La renonciation de Benoît XVI et la réunion prochaine du conclave destiné à élire le nouveau pape appellent l’attention du monde sur Rome, en tant que centre spirituel, et donc sur l’Europe. Ce n’est pas là une simple coïncidence géographique. L’interdépendance historique entre la Chrétienté et l’Ancien Occident est à l’origine d’une certaine idée de l’Europe comme mouvement, ouverture sur le lointain et transcendance. Si l’état présent des choses est fort éloigné de cette «Grande Idée», celle-là doit demeurer une source d’inspiration pour les tenants d’une Europe du grand large.

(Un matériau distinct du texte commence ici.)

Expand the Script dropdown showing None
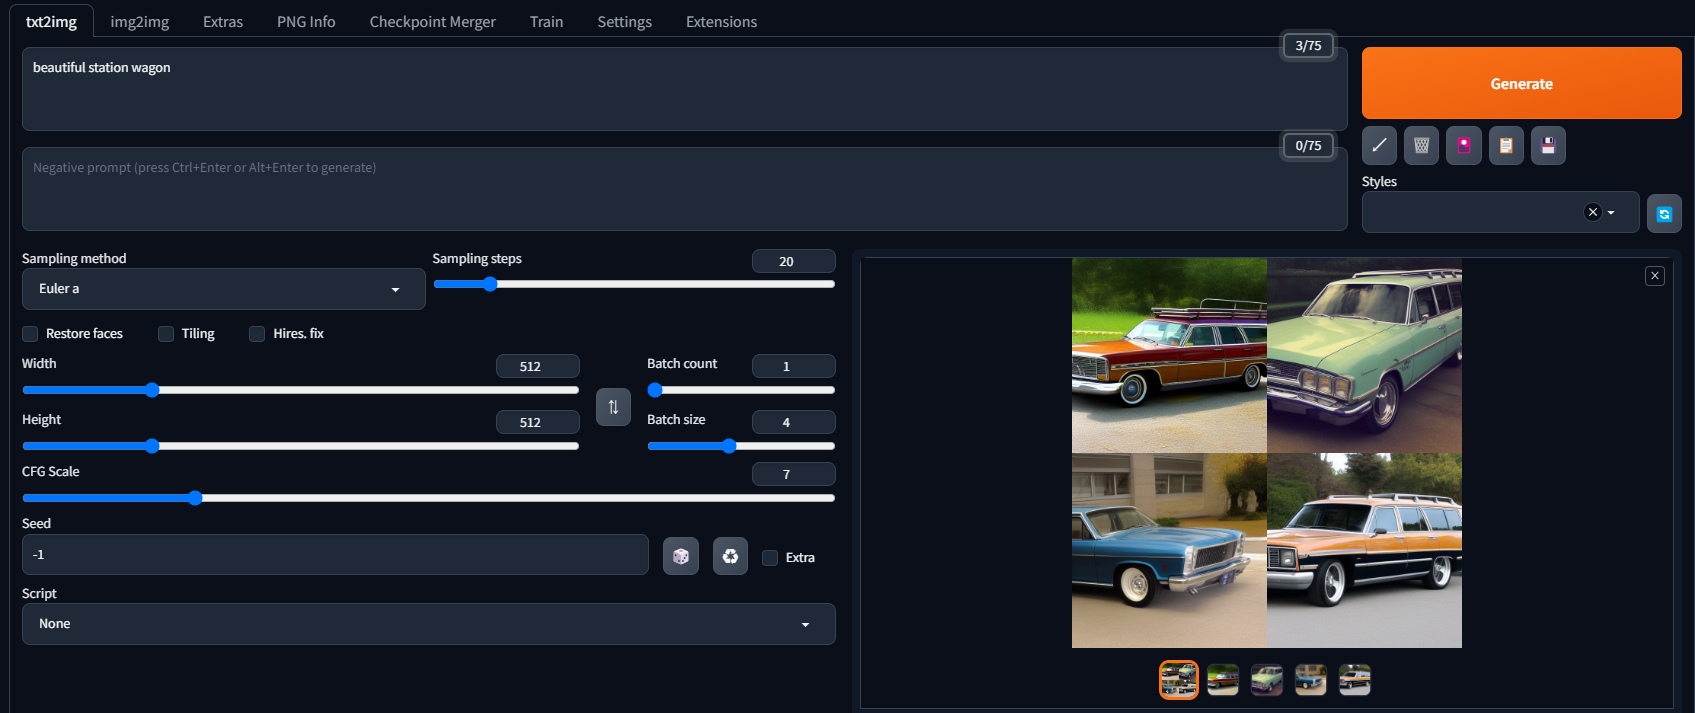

Depuis, l’Europe a abandonné la plupart de ses positions dans le monde, la disparition des empires ultra-marins marquant la fin d’une hégémonie de plusieurs siècles, tant sur le plan intellectuel et spirituel que dans l’ordre matériel. Si la structure politique formée autour des Etats-Unis est pour partie l’héritière de ce puissant passé, les Etats européens se sont repliés sur leur espace propre et l’Europe cherche à se transformer en une simple unité géographique parmi d’autres unités du même type. Ainsi l’Union européenne et ses Etats membres s’épuisent-ils à s’unir dans le but de s’unir, l’objectif le plus ambitieux étant de constituer une «zone monétaire optimale» plus ou moins efficiente. En retour et selon un effet non-voulu, le projet ébranle l’ «Europe une et libre» qui, avec l’élargissement à l’est du rideau de fer, a pris forme dans l’après-Guerre froide. Au total et si l’on pense en termes de siècles, le Vieux Continent n’est plus que l’ombre de lui-même, ses anciens tributaires considérant avec mépris ses palinodies sur la «puissance douce» et sa prétention à réaliser le « meilleur des mondes ». Pour autant, la «Grande Idée» demeure, tel un archétype platonicien. Elle invite à ne pas se satisfaire d’une sorte de provincialisation de l’Europe, à renouveler ses liens avec les nouveaux mondes qu’elle a découverts et fécondés, à maintenir ouvertes les routes du grand large.
Aussi et surtout, la vision de l’Europe comme «Grande Idée» invite à dépasser l’ambiance relativiste-matérialiste des temps présents pour en appeler à ce qui passe infiniment l’Homme. Point d’avenir et de métamorphose sans regard vers le lointain, visée transcendante et dépassement des formes héritées dans une synthèse supérieure.